The answer in Biden’s case is relatively straightforward: Incumbent presidents basically never lose the nomination (though shockingly high polling for known crank Robert F. Kennedy Jr. illustrates the dissatisfaction among Democratic voters). Trump is a more interesting case, because he is not president, has never successfully won the popular vote, and lost the previous election—to say nothing of his attempt to steal the election afterward.

These are the ingredients for a politician to lose his support and slink from the scene. No popular groundswell demanded that Gerald Ford run in 1980, nor Bush in 1996; only inveterate op-ed-page contrarians such as Doug Schoen clamored for Hillary Clinton to run again in 2020 (or 2024, for that matter).

Yet Trump hasn’t lost luster, partly because he never had much luster to begin with. Since March 2017, with a brief exception, more than half of Americans have disapproved of Trump (during his presidency) or held an unfavorable opinion of him (since he left office), according to FiveThirtyEight’s poll averages. (He very briefly dipped into mere plurality disapproval early in the coronavirus pandemic.)

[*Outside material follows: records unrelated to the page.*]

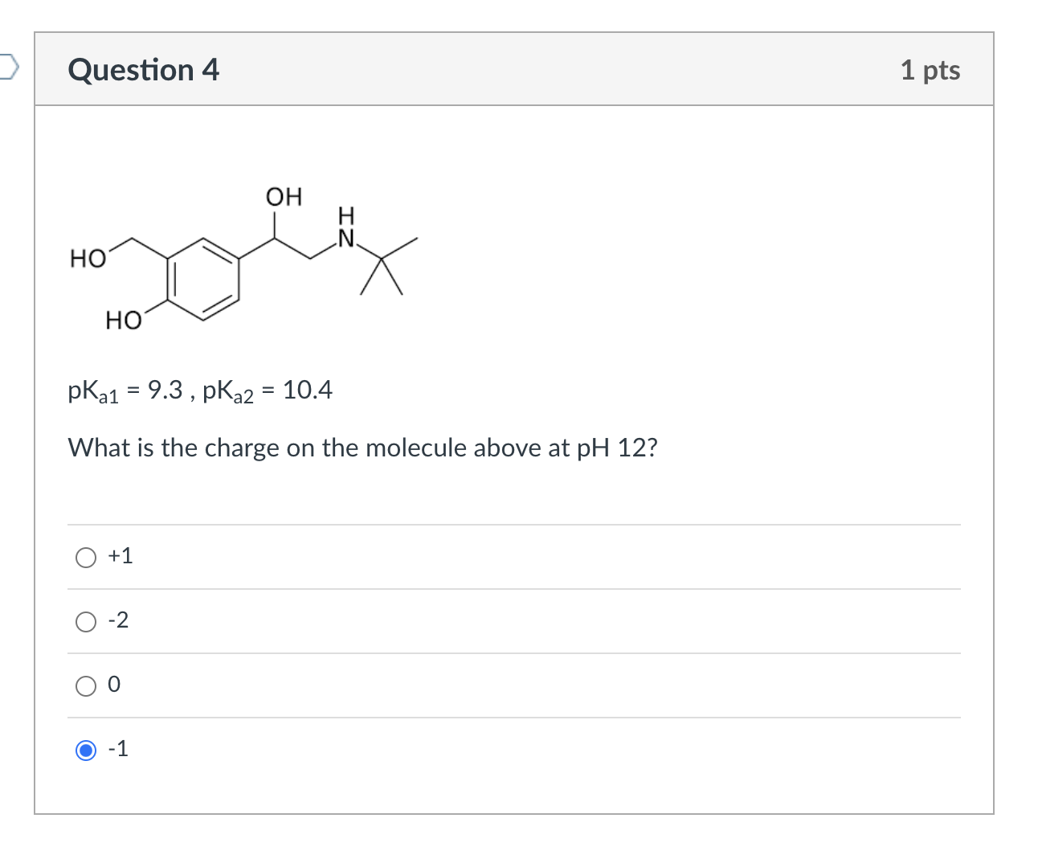Click the -1 answer label text
Screen dimensions: 1038x855
[x=116, y=748]
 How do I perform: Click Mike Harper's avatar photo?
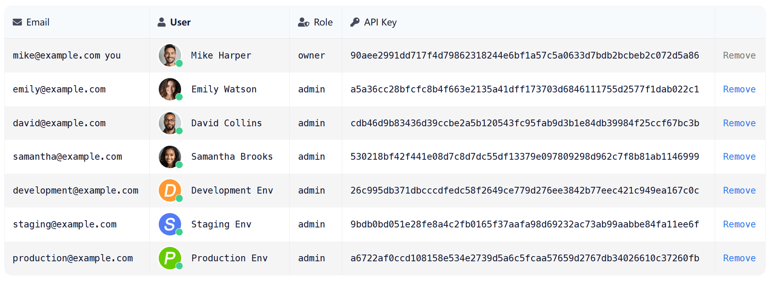tap(170, 55)
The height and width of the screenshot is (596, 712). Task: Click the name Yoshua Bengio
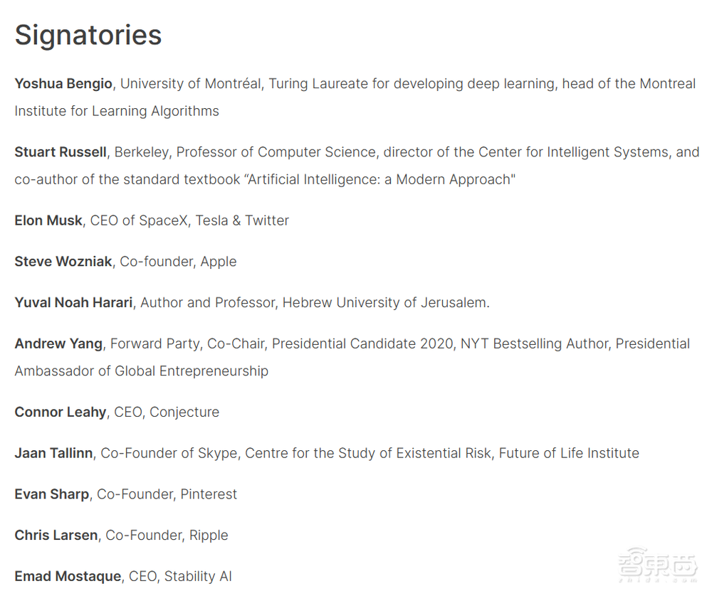63,84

One half of the equation is that it’s hard to become unpopular when you were already there. The other half is that it’s hard to become more unpopular when your supporters are so devoted. In a recent YouGov/Economist poll, 84 percent of Republicans had a favorable view of Trump; Quinnipiac pegged the number at 86 percent.

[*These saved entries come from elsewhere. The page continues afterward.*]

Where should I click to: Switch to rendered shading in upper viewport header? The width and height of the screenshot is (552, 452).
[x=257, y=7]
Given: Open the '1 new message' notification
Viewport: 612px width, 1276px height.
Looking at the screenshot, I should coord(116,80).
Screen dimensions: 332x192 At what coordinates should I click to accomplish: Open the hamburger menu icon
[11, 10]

This kind of split might have been impossible in past decades, because it would have spelled electoral doom: To win the nomination in politically heterogeneous parties, a candidate had to appeal broadly. But in today’s ideologically sorted and affectively polarized parties, a candidate can win the nomination and then rely on their party’s voters to coalesce around them and guarantee 47 to 49 percent of the vote. (Of course, it’s that last little increment to a majority or plurality that makes all the difference in the end.)

Ron DeSantis only formally entered the race in May, but he appears to be sputtering. At the same time, the primary is expanding, as more Republicans enter the race or seriously consider it. One explanation for this is that DeSantis just hasn’t been a very good candidate: He looks clumsy and leaden on the trail, and he’s failed to differentiate himself from Trump in a way that appeals to enough voters. That’s encouraged other Republicans to make a plan for the mantle of Trump alternative.

But the problem facing either DeSantis or any of the others is not that the right Trump alternative hasn’t emerged but that most Republicans don’t want a Trump alternative. They want Trump. The depth of affection for Trump is appalling, given that his first term in office was morally and practically disastrous and ended with an attempt to steal the election and an exhortation to sack the U.S. Capitol. But Republicans continue to love him; it’s not debatable.

DeSantis, cautiously, and former New Jersey Governor Chris Christie, more Christiely, have tried to get around this by arguing that Trump is a loser: He lost in 2020, he led the party to losses in 2018 and 2022, and he barely avoided losing in 2016. This is a tricky balance to strike, because it requires convincing Republican voters that the guy they voted for twice, and whom they still like, is a loser—especially compared with Christie, who lost badly to Trump in 2016, and DeSantis, who is losing badly to Trump this time. The easy retort is the same one for Bernie-would-have-won types after 2016: If he would have won, then why didn’t he? In this case, why aren’t you winning now?

More important, this argument will fail to convince Trump supporters because they believe he’s actually the most electable candidate. A Monmouth poll released Tuesday finds that almost two-thirds of Republicans think the former president is definitely or probably the candidate best positioned to defeat Biden. Trump critics will scoff at this, but then again, Trump’s victory in 2016 is proof that unpopularity isn’t politically fatal.